Samuel Fuller in Pierrot le Fou
Writing about Fuller and including the above sentence is a tremendous common place by now. Nevertheless, it is so true and summarizes his films so well that I had to include it.
Seeing a Fuller movie is like going full speed on a highway. He never takes detours, never looses time with unnecessary comments, and everything is allowed if it is to provoke an emotion in the audience. Even if that means to distort a cliché so much until it becomes poetry. This has the effect of giving such a raw intensity to his movies that, whether you like it or not, you can’t easily forget after you’ve seen it. Godard rightly called it “cinema-fist”.
The Big Red One: The Reconstruction is the nearly four-hour epic director’s cut of the movie he did in 1980. We follow a platoon commanded by Lee Marvin through WWII, first in Africa, then in Italy, and finally in Normandy and Germany. It is when they arrive to Normandy that the movie fully takes off and becomes by far the best war movie ever made. We become an omnipresent element in the platoon, guided by Lee Marvin, on his tour of “love, hate, action, violence, death… in one word, emotions” across Europe.
This movie influenced quite obviously Saving Private Ryan, but in my opinion it was even a greater influence to Mallick’s The Thin Red Line. Not only we have all the wild life shots and the communion of the soldiers with nature, but in both movies the war is filmed like a natural disaster, with its horrors and wonders. It starts randomly, messes up deeply with human life and then suddenly stops, just like a volcano or an earthquake.
Of course there’s a crucial difference between Sam Fuller and Terence Mallick: Fuller has absolutely nothing to say and that’s why I love his movies so much. There’s no pretentious metaphysical content whatsoever, just pure raw cinema.

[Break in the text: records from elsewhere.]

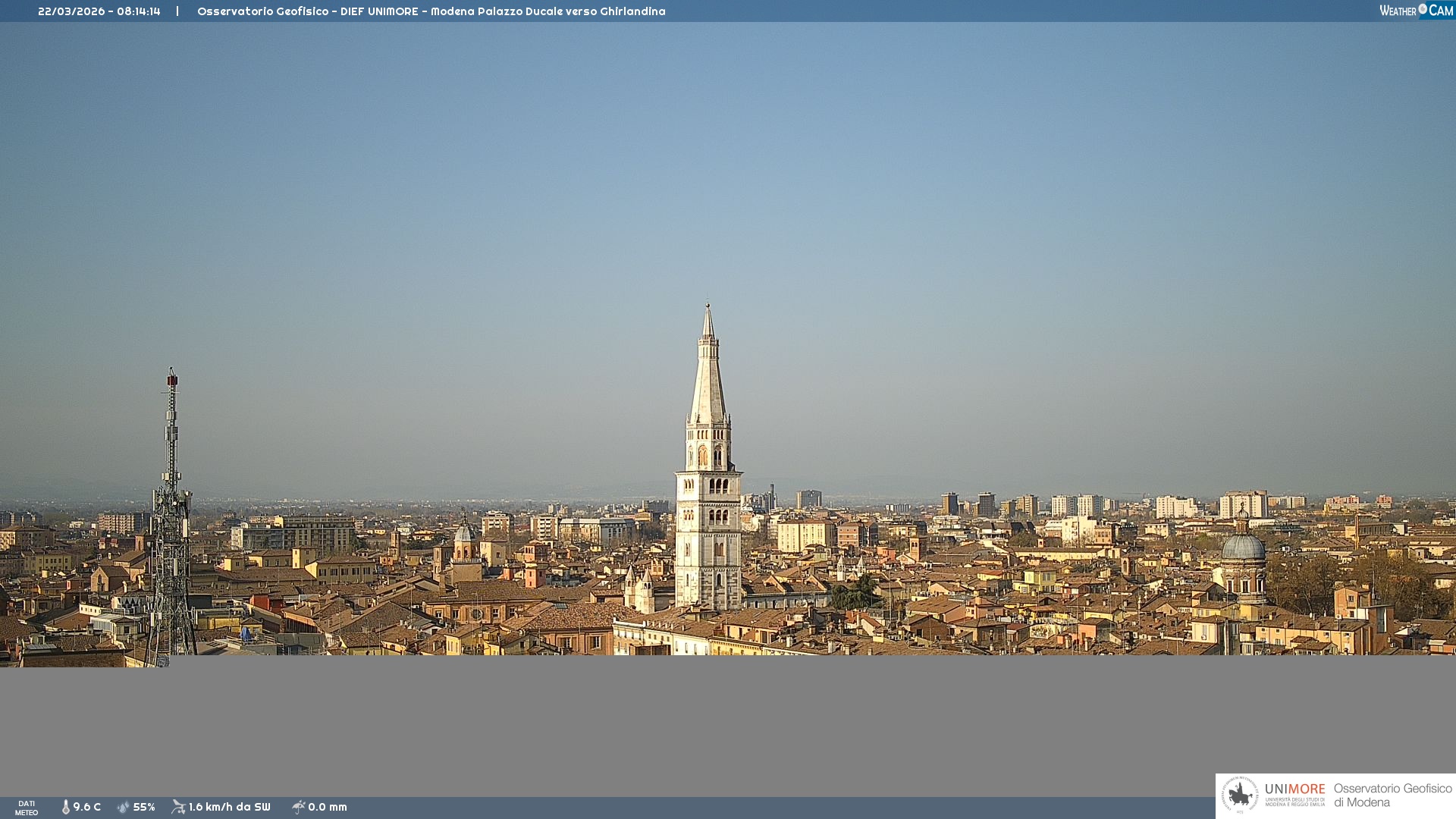The height and width of the screenshot is (819, 1456).
Task: Select the 9.6 C temperature reading
Action: click(86, 807)
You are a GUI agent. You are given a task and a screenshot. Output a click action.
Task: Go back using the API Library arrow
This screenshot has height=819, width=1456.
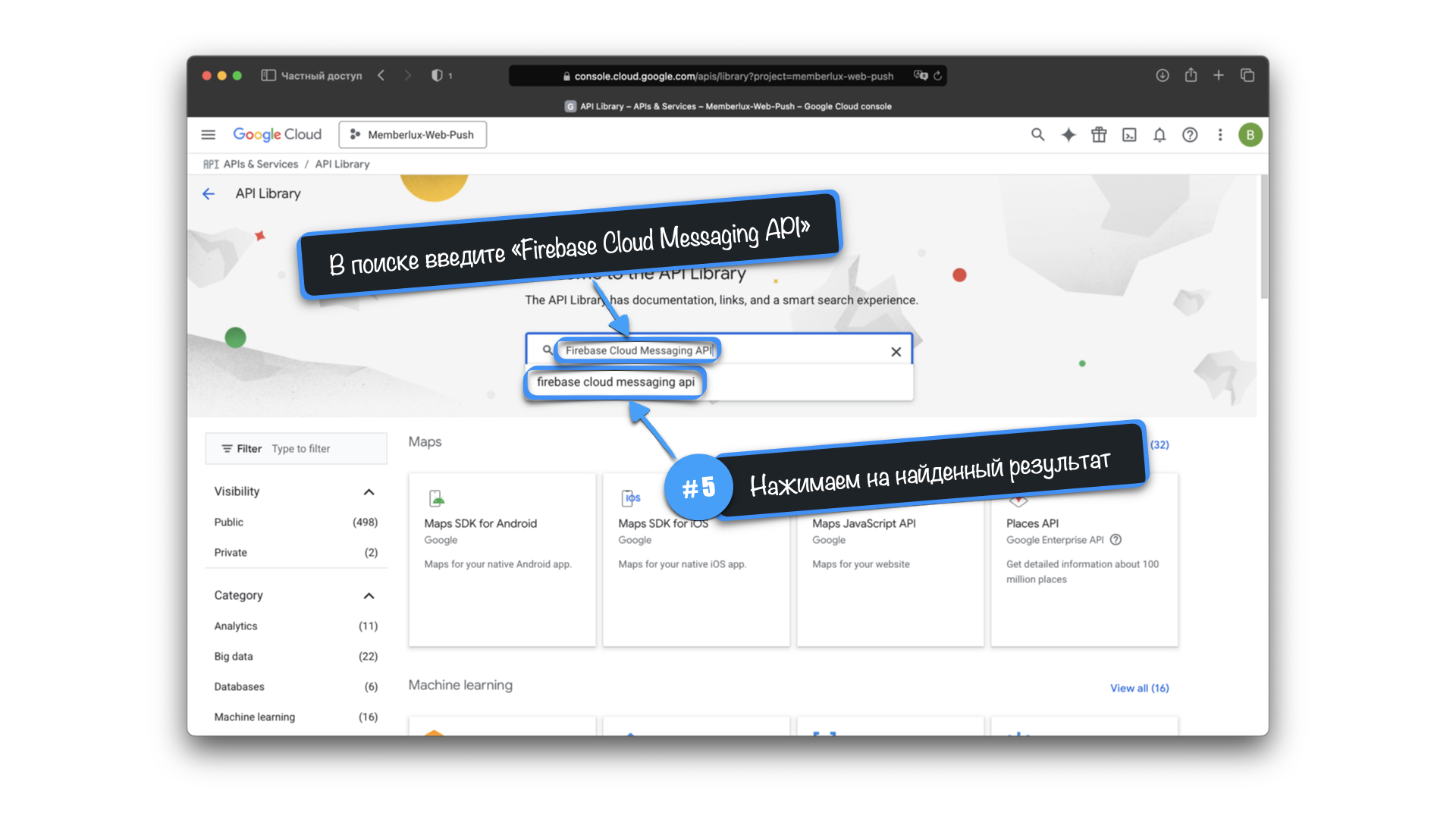[x=209, y=194]
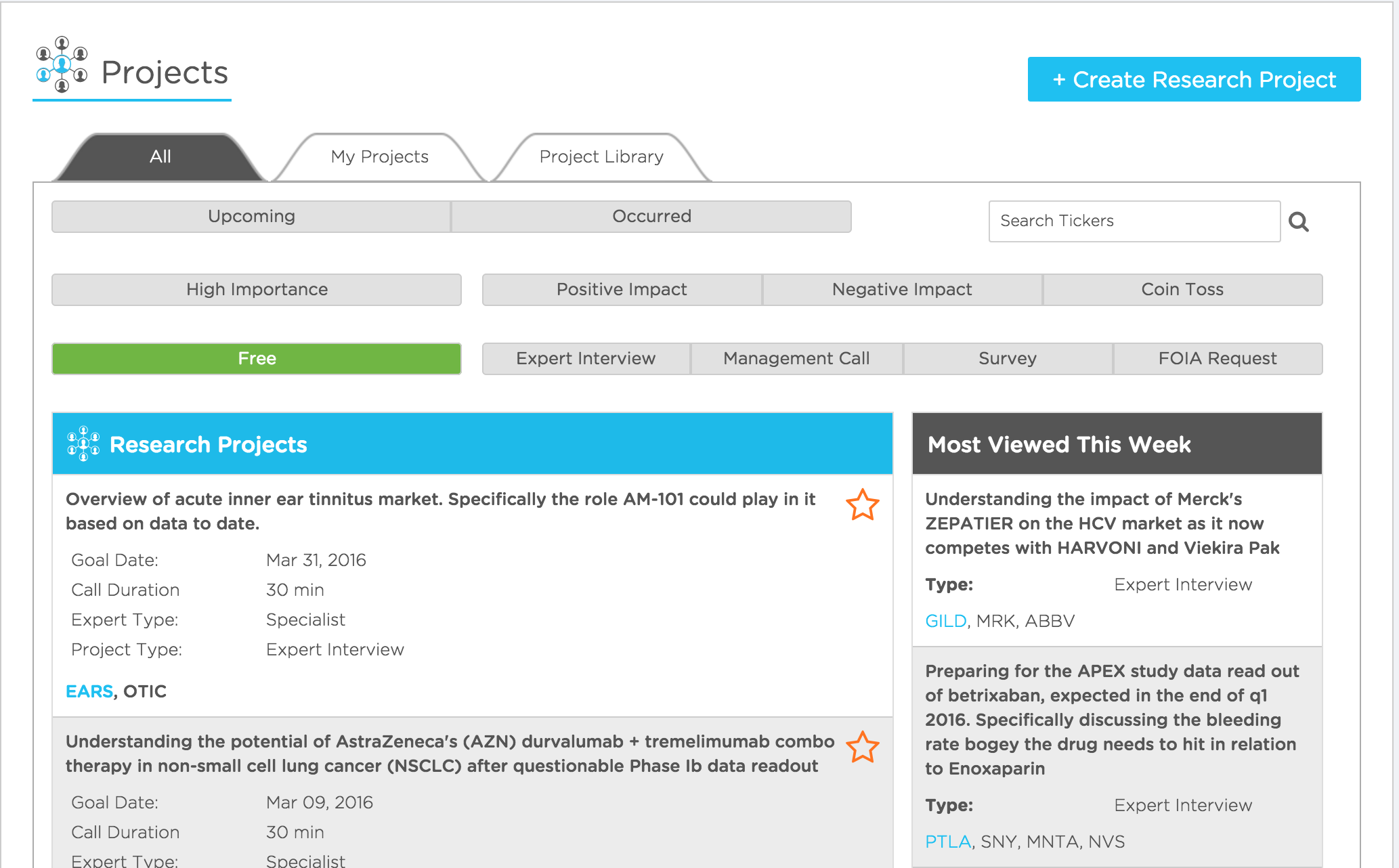Switch to the My Projects tab

pos(379,156)
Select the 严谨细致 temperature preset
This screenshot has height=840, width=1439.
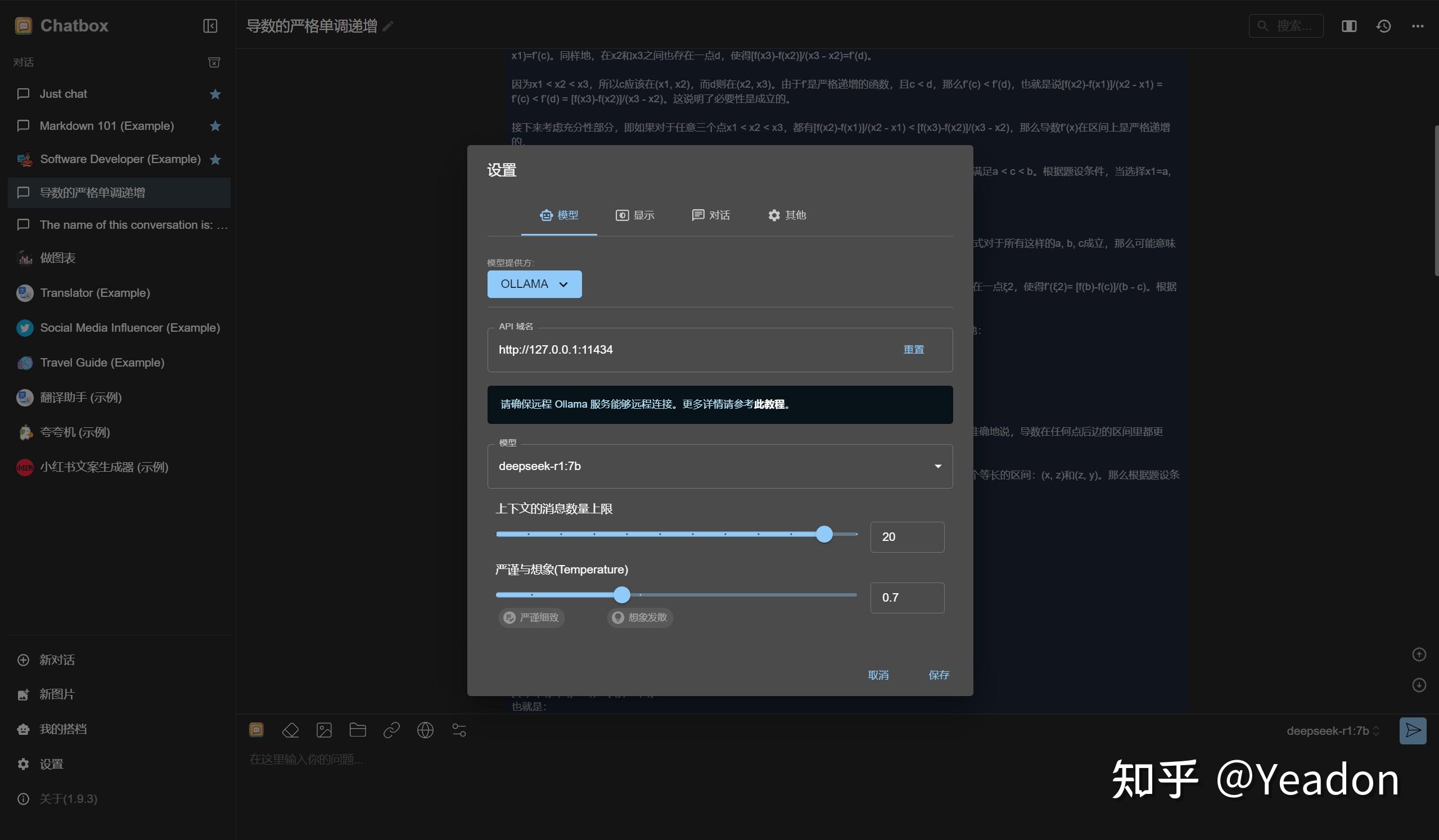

P.S. Truffaut answer to Jakov’s reserves: “Samuel Fuller is not a beginner, he is a primitive; his mind is not rudimentary, it is rude; his films are not simplistic, they are simple and it is this simplicity that I most admire. It is impossible to say to yourself, faced with a Samuel Fuller film, “It should have been done differently, faster, this way or that.” Things are what they are, they are filmed as they must be; this is direct cinema, uncriticizable, irreproachable , “given” cinema rather than assimilated, digested or reflect upon. Fuller doesn’t take time to think; it is clear that he is in his glory when he is shooting.”